Total length is 1/2”. Length of the threads to the bolt head is .388”. The head measures .443” across the flats. I attached a photo of the bolt with my dial caliper to give you a feel of the scale.
Good luck.
Ted


----------



## slowride (Mar 31, 2021)

Thank you so much Ted!


----------



## FICHT 150 (Apr 2, 2021)

This one, is done. My son and I will be riding DL1 Roadsters around Lake Pepin next month. The bike got new Schwalbe Delta Tour tires, a 22 tooth Shimano rear sprocket, new KMC silver chain, NOS Fibrax brake shoes, new Brooks B66 saddle and a new attitude with the AW hub converted to S5 five speed configuration. All the bearings are new grade 25. The bell crank is from an old Shimano 555 three speed (didn’t want to butcher a genuine bell crank to use the spring) and I cut stainless solid stock to make the nail. I spent a bunch of time truing the wheels, I wanted them perfect since the bike uses rod brakes. I amputated the right side of a Suntour ten speed friction shifter, and removed the cable stop and guide for my high/low left side shifter.
I polished the dead paint off. The bike looks, shifts, and rides like new, with enough signs of use that I won’t care if it gets scratched or wet.

 I’m going to ride it.


----------



## marklachapelle (Apr 3, 2021)

Beautiful.
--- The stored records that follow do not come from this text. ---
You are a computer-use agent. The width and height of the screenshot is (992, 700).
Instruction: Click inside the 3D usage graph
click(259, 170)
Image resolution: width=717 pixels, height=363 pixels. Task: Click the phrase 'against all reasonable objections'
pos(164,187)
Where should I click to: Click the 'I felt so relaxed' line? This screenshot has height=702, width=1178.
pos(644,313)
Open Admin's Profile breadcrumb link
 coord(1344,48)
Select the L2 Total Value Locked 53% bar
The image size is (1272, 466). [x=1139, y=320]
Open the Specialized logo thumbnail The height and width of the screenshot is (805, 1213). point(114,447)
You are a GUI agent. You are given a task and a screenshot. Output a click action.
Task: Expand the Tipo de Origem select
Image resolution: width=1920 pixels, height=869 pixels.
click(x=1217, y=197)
I just purchased a Tourist myself. Beginning the tear down and clean.


----------



## FICHT 150 (Apr 6, 2021)

Pictures! Or, it never happened.
Ted


----------



## marklachapelle (Apr 6, 2021)

FICHT 150 said:


> Pictures! Or, it never happened.
> Ted



HA! I've got the front brakes and stem all clean, moving on to the bottom bracket and rear brake linkage. What a cool bike. Next will be cleaning the wheels and reassembly. I can't wait to ride on the big 28" Schwalbe tires.


----------



## FICHT 150 (Apr 6, 2021)

Cool. Flip the front brake pad holders around so the pads are between the stirrup and the forks. Yours are on backward.

Ted


----------



## marklachapelle (Apr 6, 2021)

FICHT 150 said:


> Cool. Flip the front brake pad holders around so the pads are between the stirrup and the forks. Yours are on backward.
> 
> Ted



Duh, thanks.


----------



## FICHT 150 (Apr 6, 2021)

A lot of times the DEALER set them up that way, once you weren’t in Minneapolis/St. Paul, a dealer might only sell one or two of those a year. There is a tutorial on You Tube, search “Gentleman Cyclist, rod brakes 2009”, my friend Paul worked at bike shops in that era, and has a pretty good grasp on making rod brakes work, or, at least work a little better.
Ted


----------



## FICHT 150 (Apr 16, 2021)

Dressed up with the finest of kit, ready for the tour. Wish I was as easy to get ready.


----------